Add Docker metadata

The add_docker_metadata processor annotates each event with relevant metadata from Docker containers. At startup it detects a docker environment and caches the metadata. The events are annotated with Docker metadata, only if a valid configuration is detected and the processor is able to reach Docker API.

If Docker is unavailable at startup, the processor retries the connection every wait_for_metadata_retry_period (defaults to 10s) until wait_for_metadata_timeout expires. By default, retries stop after 30s. Set wait_for_metadata to true to block startup until Docker metadata is available. Set wait_for_metadata_timeout to 0 to retry indefinitely.

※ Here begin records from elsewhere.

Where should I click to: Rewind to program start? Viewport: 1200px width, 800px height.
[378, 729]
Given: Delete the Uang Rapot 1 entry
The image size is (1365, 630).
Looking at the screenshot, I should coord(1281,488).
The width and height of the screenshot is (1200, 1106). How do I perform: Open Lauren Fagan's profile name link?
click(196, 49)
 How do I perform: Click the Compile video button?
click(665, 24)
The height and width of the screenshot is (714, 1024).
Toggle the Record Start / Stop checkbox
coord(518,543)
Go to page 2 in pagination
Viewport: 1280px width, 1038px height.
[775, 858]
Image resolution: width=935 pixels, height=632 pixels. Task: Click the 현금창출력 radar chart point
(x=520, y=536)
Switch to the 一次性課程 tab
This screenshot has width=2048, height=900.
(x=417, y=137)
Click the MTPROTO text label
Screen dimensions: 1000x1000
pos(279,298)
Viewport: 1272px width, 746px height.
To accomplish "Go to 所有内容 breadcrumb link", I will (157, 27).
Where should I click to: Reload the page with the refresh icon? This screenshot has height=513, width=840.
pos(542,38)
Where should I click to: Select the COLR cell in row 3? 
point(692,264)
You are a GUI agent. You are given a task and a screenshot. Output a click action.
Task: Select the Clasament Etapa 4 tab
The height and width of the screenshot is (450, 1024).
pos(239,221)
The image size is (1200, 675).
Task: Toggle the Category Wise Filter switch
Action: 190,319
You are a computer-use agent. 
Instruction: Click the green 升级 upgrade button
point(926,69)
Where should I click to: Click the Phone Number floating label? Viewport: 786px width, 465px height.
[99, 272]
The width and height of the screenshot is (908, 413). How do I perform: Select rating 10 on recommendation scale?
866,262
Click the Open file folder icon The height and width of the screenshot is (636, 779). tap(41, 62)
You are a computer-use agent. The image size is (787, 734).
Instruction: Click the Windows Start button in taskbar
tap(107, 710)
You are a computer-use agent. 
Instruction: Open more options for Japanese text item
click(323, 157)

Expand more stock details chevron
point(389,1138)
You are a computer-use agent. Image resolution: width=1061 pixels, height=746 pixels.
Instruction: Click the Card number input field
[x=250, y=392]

Each event is annotated with:

• Container ID
• Name
• Image
• Labels

processors:
  - add_docker_metadata:
      host: "unix:///var/run/docker.sock"
      #match_fields: ["system.process.cgroup.id"]
      #match_pids: ["process.pid", "process.parent.pid"]
      #match_source: true
      #match_source_index: 4
      #match_short_id: true
      #cleanup_timeout: 60
      #labels.dedot: true
      #wait_for_metadata: false
      #wait_for_metadata_timeout: 30s
      #wait_for_metadata_retry_period: 10s
      # To connect to Docker over TLS you must specify a client and CA certificate.
      #ssl:
      #  certificate_authority: "/etc/pki/root/ca.pem"
      #  certificate:           "/etc/pki/client/cert.pem"
      #  key:                   "/etc/pki/client/cert.key"
		

It has the following settings:

host

(Optional) Docker socket (UNIX or TCP socket). It uses unix:///var/run/docker.sock by default.

ssl

(Optional) SSL configuration to use when connecting to the Docker socket.

match_fields

(Optional) A list of fields to match a container ID, at least one of them should hold a container ID to get the event enriched.

match_pids

(Optional) A list of fields that contain process IDs. If the process is running in Docker then the event will be enriched. The default value is ["process.pid", "process.parent.pid"].

match_source

(Optional) Match container ID from a log path present in the log.file.path field. Enabled by default.

match_short_id

(Optional) Match container short ID from a log path present in the log.file.path field. Disabled by default. This allows to match directories names that have the first 12 characters of the container ID. For example, /var/log/containers/b7e3460e2b21/*.log.

match_source_index

(Optional) Index in the source path split by / to look for container ID. It defaults to 4 to match /var/lib/docker/containers/<container_id>/*.log

cleanup_timeout

(Optional) Time of inactivity to consider we can clean and forget metadata for a container, 60s by default.

hostfs

(Optional) Specifies the mount point of the host’s filesystem, which can be used to monitor a host from within a container.

labels.dedot

(Optional) If set to true, replaces dots in labels with _. Defaults to true.

wait_for_metadata

(Optional) When true, startup is blocked while the processor retries connecting to Docker until metadata is available. If the processor can't connect to Docker within the duration set in wait_for_metadata_timeout, startup fails and the process exits. When false, the processor starts immediately and retries the connection asynchronously until the timeout expires. Defaults to false.

wait_for_metadata_timeout

(Optional) The maximum time allowed for the initial Docker connection attempt and subsequent retries at startup. Applies regardless of wait_for_metadata. To retry the connection indefinitely, set to 0. Defaults to 30s.

wait_for_metadata_retry_period

(Optional) How long to wait between Docker connection retry attempts after a failed attempt. Defaults to 10s.